Monday, April 13, 2009

Contrary to What Mass Media Would Have You Believe, Piracy Is Not The Problem.

Piracy is not the problem. Piracy is the symptom. It’s like the guy who goes to the doctor because his thumb hurts. “Why does your thumb hurt?” the doctor asked. “I hit it with my hammer,” the nitwit answers. The problem is not the thumb, the problem is the guy hitting himself with the hammer. Stop hitting yourself with a hammer and your thumb will heal and the pain will go away.

Piracy is a side-effect, an economy that has prevailed off the coast of Somalia since the government of Mohammed Siad Barre collapsed in 1991. The Rule of Law has been suspended, local warlords and militias rule the territory, and thusly, without a strong, central government, people have fallen into whatever they can to survive.

Coupled with a non-existent government, Somalia has also claimed, and apparently these claims have been confirmed that many travesties of justice have victimized the Somali population.

First, we have the illegal dumping of waste. For decades, due to the lack of a strong Somali government that would enforce international law, European countries have used the Somali coast as a dumping ground for medical waste, nuclear waste, and industrial waste. How would you like it if someone dumped there shit in your backyard?

Secondly, since there is no central government in Somali to cry foul, international fishing fleets have used this power vacuum to take advantage of the lack of enforcement to fish the waters around Somalia. Again, this stabs at the livelihood of the Somali people.

The media within the last few days have been running interviews with many nitwits who are suggesting arming fleets of ships to deter pirates. Again, this is tantamount to treating the symptoms rather than treating the underlying cause.

Placing guards on 30,000 to 40,000 ships could be expensive. They need training, would be at sea for days, would need to be paid, and each ship would need 3-4 perhaps to ensure safety. Also to consider, by adding armed guards to a ship, the level of violence required to take a ship would escalate. Furthermore, the territory through which the ship would need protection is nearly the same, distance-wise as the entire coast of the Eastern Seaboard of the U.S.

The long-term fix for piracy is to eliminate the need for piracy. What I am saying is that to fix piracy Somalia needs to be fixed. Figure out a way to bring long-term, sustained order to Somalia and piracy will go away.

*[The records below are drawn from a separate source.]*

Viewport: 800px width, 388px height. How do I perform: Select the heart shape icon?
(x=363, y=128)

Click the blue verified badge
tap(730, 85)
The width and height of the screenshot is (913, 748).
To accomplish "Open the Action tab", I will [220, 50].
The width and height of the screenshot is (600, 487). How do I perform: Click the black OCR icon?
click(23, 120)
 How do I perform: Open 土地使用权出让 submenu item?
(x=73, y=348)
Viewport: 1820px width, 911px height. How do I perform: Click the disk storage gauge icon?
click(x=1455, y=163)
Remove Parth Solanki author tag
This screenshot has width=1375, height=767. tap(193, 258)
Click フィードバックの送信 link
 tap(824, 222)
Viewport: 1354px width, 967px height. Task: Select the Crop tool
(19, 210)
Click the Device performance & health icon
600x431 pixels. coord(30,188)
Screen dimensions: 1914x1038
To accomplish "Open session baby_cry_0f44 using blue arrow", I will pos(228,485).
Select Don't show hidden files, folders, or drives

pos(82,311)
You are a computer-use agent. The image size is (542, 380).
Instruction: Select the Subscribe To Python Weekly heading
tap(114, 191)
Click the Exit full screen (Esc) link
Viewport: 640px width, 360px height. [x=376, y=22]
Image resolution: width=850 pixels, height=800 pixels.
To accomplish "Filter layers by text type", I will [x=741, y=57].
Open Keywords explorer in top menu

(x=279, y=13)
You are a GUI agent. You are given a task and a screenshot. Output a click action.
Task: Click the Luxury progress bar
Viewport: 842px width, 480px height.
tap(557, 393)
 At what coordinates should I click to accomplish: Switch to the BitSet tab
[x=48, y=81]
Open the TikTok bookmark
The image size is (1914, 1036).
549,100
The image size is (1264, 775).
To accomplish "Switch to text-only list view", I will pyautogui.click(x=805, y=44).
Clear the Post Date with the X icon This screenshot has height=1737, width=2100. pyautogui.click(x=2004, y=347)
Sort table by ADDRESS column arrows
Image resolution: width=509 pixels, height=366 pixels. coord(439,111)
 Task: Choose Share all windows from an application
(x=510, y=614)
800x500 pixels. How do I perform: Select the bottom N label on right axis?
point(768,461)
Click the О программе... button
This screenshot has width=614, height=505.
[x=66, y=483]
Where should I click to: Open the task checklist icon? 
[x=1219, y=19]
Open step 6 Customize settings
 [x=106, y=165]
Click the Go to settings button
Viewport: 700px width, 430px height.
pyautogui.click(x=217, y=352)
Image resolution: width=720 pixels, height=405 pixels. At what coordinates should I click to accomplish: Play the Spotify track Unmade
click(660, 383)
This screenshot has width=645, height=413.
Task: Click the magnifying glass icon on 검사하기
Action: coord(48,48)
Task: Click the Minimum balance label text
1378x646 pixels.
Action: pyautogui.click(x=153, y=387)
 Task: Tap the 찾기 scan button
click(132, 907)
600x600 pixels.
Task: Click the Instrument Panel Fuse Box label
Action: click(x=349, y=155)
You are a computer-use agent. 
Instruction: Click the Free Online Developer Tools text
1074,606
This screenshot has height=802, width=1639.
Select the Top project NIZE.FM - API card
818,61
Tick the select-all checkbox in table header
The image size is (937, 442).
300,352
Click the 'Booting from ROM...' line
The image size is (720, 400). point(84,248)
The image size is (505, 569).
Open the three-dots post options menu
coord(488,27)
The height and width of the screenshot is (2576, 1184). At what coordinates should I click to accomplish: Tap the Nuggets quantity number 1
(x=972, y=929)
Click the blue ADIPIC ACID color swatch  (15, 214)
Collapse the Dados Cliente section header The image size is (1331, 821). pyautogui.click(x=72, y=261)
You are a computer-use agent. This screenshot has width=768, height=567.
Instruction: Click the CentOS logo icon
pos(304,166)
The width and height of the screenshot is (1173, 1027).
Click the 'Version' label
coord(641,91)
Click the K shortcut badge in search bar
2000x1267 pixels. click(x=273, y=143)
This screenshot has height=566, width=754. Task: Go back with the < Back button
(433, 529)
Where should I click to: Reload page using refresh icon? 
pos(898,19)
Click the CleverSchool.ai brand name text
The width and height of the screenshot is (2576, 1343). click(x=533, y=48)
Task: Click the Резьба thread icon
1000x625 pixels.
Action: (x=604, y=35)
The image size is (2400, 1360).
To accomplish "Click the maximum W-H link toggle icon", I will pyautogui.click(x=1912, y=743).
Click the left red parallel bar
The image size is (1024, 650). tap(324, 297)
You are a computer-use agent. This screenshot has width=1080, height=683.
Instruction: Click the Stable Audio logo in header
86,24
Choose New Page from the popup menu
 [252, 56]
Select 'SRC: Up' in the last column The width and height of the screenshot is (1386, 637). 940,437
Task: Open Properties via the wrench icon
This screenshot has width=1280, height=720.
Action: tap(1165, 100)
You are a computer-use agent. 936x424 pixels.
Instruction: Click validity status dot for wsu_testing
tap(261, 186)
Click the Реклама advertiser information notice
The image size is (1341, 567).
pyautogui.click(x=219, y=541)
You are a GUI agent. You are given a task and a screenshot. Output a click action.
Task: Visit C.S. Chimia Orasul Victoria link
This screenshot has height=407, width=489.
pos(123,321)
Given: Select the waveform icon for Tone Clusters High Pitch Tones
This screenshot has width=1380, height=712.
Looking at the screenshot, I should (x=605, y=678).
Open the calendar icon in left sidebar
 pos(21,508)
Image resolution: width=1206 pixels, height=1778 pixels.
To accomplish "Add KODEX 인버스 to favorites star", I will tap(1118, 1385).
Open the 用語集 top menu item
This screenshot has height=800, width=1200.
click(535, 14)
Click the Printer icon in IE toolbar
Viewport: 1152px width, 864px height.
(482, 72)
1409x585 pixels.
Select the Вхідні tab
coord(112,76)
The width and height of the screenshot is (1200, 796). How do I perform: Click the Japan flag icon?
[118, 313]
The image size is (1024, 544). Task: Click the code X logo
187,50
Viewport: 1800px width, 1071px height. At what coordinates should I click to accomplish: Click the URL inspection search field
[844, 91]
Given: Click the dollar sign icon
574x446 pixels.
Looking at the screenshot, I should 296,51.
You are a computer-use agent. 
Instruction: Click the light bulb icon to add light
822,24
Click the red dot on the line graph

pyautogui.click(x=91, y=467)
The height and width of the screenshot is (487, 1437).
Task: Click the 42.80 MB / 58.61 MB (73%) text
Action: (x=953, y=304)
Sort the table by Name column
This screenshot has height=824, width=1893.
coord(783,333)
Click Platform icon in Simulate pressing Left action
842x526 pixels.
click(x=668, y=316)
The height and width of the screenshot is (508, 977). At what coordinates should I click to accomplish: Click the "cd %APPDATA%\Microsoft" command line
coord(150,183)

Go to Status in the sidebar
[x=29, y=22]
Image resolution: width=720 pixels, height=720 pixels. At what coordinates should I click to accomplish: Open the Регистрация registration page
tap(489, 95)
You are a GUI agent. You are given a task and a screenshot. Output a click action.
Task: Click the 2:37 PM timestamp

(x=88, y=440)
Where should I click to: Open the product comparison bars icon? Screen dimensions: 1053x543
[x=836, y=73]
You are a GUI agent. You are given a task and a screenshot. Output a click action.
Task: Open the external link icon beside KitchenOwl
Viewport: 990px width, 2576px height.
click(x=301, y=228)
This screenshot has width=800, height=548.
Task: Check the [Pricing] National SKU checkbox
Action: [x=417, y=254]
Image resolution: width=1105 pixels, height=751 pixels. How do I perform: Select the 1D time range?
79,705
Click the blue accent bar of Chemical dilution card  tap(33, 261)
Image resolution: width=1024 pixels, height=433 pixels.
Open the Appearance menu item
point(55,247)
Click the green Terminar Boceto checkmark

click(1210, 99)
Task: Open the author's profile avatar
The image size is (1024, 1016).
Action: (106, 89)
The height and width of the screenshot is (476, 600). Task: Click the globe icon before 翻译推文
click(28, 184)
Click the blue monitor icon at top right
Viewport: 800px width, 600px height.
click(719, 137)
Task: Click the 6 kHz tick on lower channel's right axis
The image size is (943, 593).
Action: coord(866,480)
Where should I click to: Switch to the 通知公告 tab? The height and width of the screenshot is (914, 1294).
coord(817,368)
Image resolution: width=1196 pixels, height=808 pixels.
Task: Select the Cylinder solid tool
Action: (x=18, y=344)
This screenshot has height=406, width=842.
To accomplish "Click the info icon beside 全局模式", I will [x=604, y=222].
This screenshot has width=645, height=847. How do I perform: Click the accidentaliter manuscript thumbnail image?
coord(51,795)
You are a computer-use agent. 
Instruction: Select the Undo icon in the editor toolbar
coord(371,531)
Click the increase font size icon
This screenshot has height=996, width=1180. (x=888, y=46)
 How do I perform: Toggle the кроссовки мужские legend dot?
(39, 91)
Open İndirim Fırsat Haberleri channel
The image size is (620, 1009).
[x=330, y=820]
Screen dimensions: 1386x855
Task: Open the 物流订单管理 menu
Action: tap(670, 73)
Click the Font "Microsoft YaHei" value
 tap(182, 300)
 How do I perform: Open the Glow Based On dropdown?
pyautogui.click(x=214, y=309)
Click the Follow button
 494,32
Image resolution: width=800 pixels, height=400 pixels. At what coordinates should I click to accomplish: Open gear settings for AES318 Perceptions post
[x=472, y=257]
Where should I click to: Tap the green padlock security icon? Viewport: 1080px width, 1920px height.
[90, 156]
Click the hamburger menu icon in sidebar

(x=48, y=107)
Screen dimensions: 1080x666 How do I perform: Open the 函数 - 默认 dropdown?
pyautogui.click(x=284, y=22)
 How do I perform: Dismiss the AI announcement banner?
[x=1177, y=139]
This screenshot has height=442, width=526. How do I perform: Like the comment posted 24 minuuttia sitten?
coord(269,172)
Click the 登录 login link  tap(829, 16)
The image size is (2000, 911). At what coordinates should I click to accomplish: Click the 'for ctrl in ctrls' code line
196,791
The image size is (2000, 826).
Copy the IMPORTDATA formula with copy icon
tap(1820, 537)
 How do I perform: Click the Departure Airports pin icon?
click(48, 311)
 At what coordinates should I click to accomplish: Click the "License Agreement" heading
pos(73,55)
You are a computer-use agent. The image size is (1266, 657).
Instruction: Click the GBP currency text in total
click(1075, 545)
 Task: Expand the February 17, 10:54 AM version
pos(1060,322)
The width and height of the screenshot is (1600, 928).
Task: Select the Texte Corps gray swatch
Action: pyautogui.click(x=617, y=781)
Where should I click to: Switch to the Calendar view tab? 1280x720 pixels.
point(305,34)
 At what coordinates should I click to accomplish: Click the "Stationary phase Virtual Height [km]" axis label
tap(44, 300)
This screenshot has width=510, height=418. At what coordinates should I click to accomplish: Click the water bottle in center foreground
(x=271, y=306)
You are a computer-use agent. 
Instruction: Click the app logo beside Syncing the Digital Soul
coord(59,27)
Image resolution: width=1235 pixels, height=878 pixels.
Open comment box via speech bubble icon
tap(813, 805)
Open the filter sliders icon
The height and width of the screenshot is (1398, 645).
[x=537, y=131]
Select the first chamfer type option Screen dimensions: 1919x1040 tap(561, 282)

The Somalis are desperate. They are good people but they are desperate to provide for themselves, their families, their neighbors. Without a government to act on their behalf, to advocate for them, they are left to fend for themselves, Mad Max-style.

Shooting them is not solving the problem, and will just amp up the amount of violence they are willing to do. People have been lucky, until today. While I applaud the rescue, I am concerned that the equation has no been altered.